Supplied records:
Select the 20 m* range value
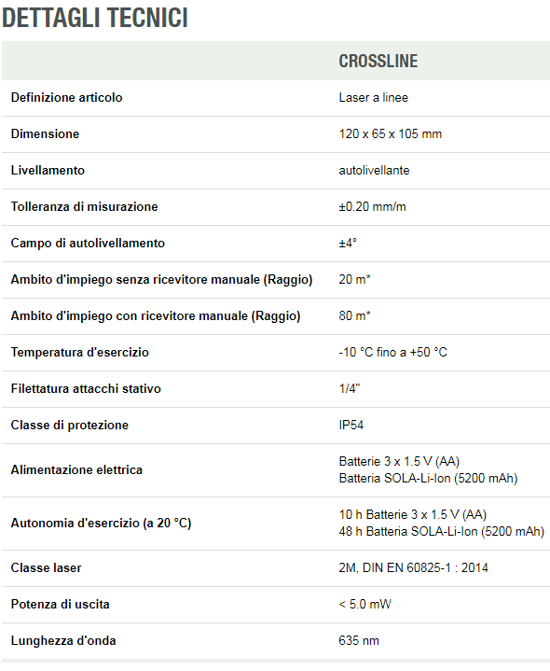 354,279
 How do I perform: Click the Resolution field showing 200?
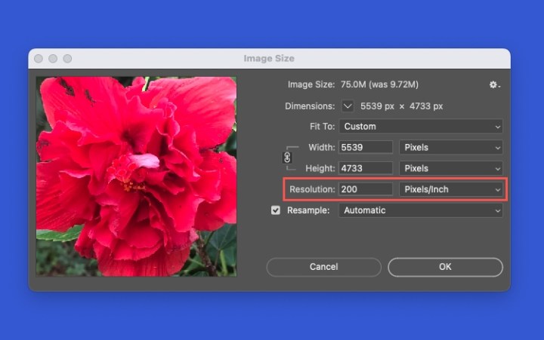(x=366, y=189)
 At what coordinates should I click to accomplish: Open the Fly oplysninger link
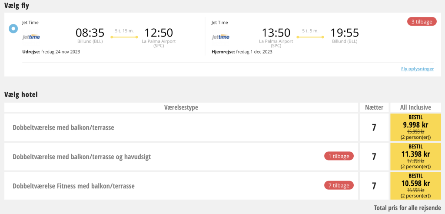click(417, 69)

What you have to do: Can you copy all of the material above verbatim, leaving out the pictures?

The reply:
Select the 20 m* range value
 354,279
 How do I perform: Click the Resolution field showing 200?
(x=366, y=189)
 At what coordinates should I click to accomplish: Open the Fly oplysninger link
click(417, 69)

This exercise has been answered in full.